[Stored records]:
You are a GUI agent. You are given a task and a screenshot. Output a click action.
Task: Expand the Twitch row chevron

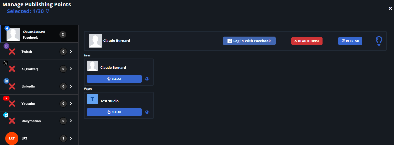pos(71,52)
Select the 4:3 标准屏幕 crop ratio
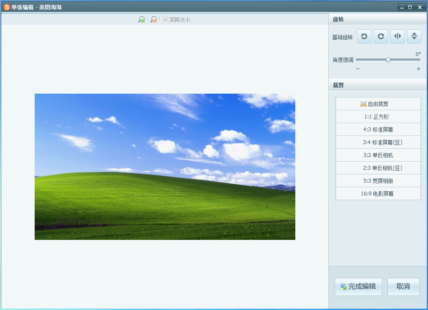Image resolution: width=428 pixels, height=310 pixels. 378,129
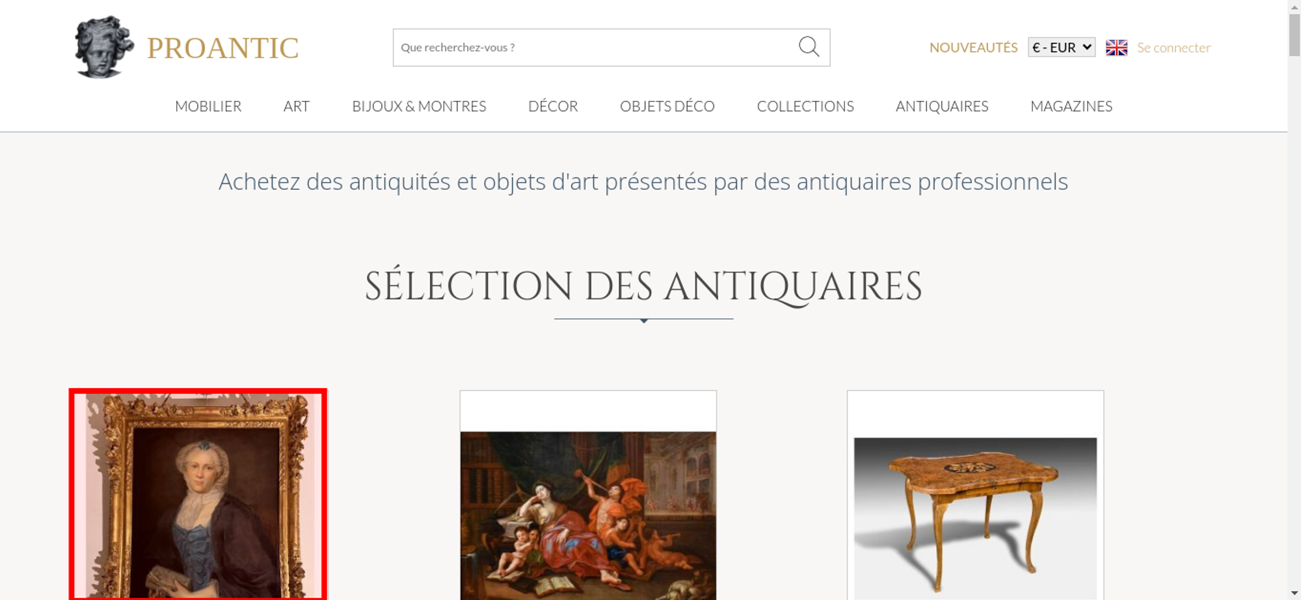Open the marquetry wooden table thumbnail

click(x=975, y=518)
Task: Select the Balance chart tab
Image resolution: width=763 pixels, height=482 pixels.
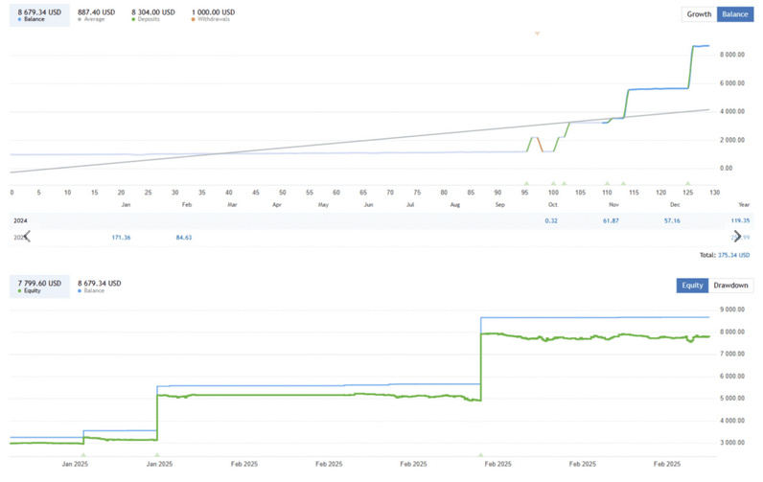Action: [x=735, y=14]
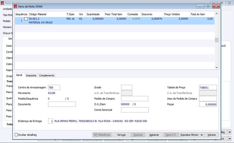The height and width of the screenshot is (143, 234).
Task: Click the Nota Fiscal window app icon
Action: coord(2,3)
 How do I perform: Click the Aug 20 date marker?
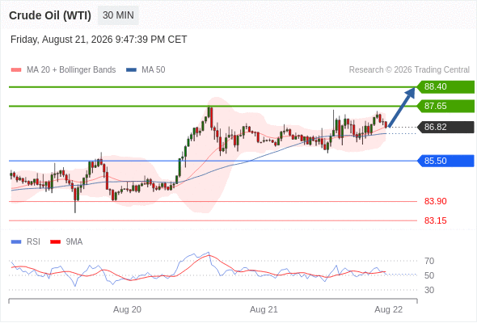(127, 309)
==
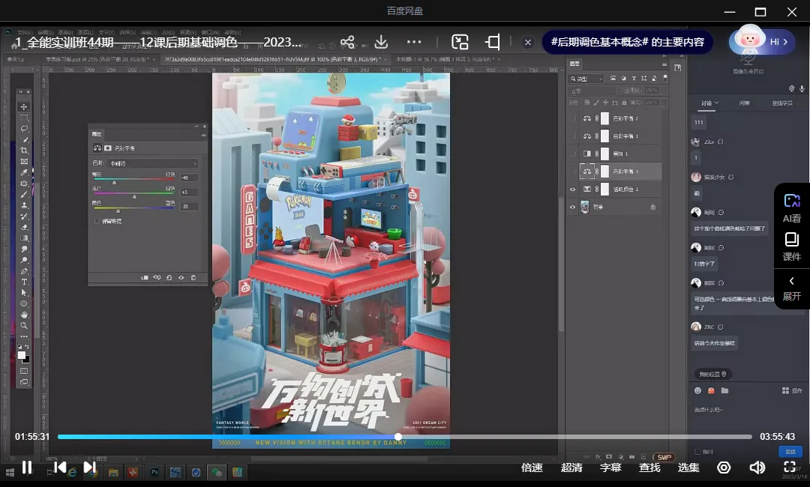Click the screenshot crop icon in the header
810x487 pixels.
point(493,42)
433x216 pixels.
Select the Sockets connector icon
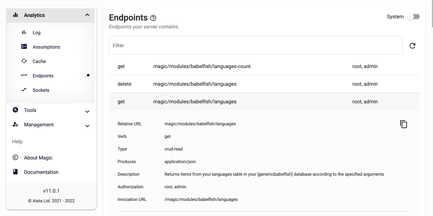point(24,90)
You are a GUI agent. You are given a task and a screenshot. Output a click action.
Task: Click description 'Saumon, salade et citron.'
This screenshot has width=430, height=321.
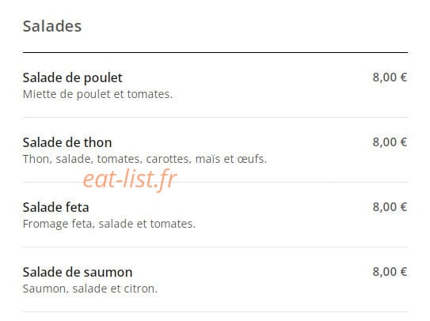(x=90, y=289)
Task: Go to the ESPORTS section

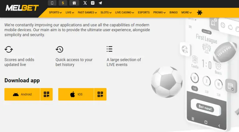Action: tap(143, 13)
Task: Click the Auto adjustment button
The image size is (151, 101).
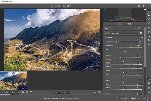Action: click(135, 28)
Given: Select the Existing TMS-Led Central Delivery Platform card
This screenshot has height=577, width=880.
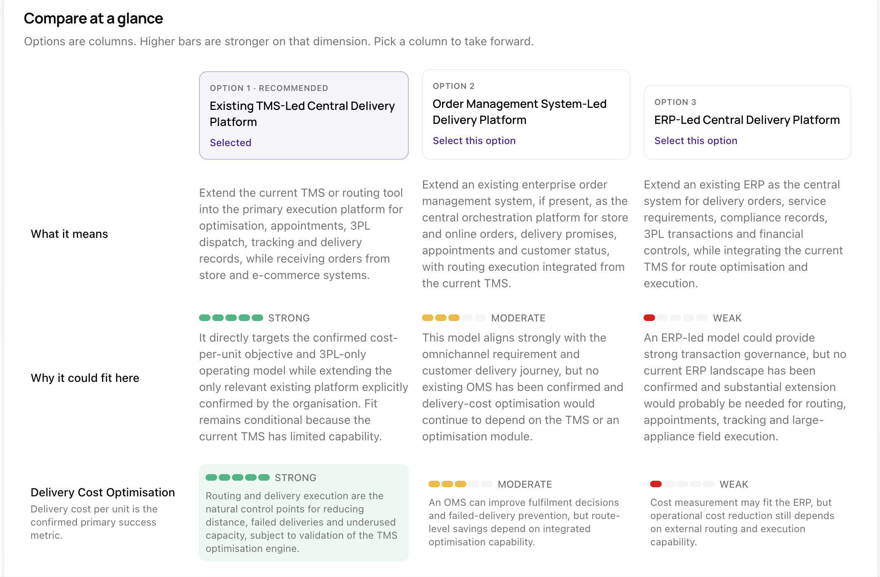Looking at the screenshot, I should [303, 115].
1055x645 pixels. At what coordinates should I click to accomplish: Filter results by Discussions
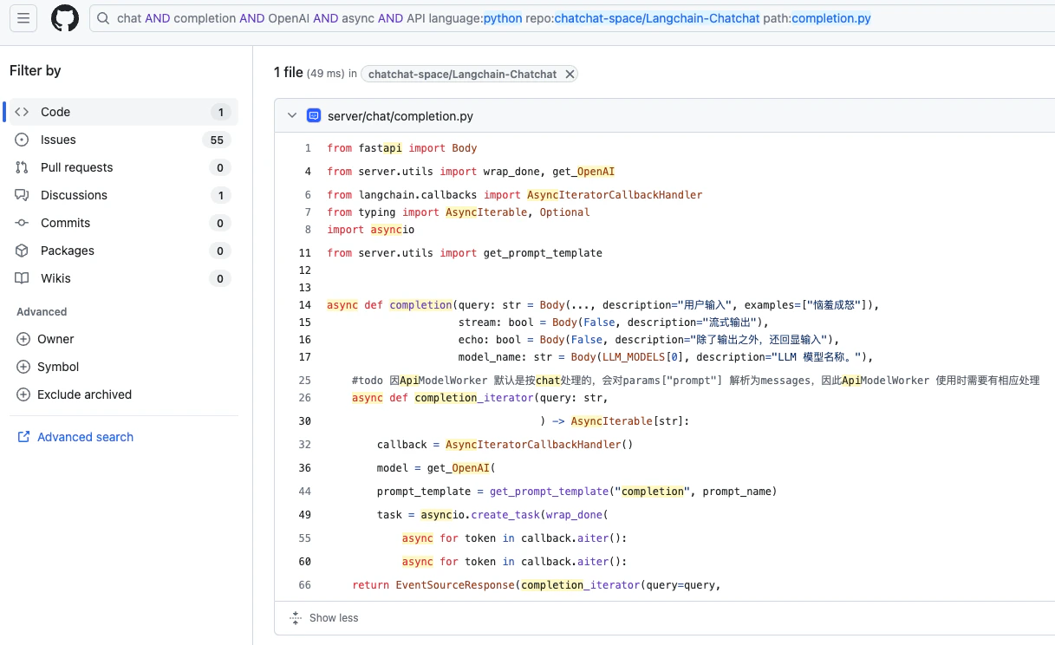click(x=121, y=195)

[Action item]: Above are records; repeat only the lines from the line with "Task: Expand the Twitch row chevron" through the line with "Task: Select the Balance chart tab", and leave pictures out.

[Task solution]:
Task: Expand the Twitch row chevron

pos(71,52)
Select the 4:3 标准屏幕 crop ratio
Image resolution: width=428 pixels, height=310 pixels. 378,129
Open the marquetry wooden table thumbnail

click(x=975, y=518)
Task: Select the Balance chart tab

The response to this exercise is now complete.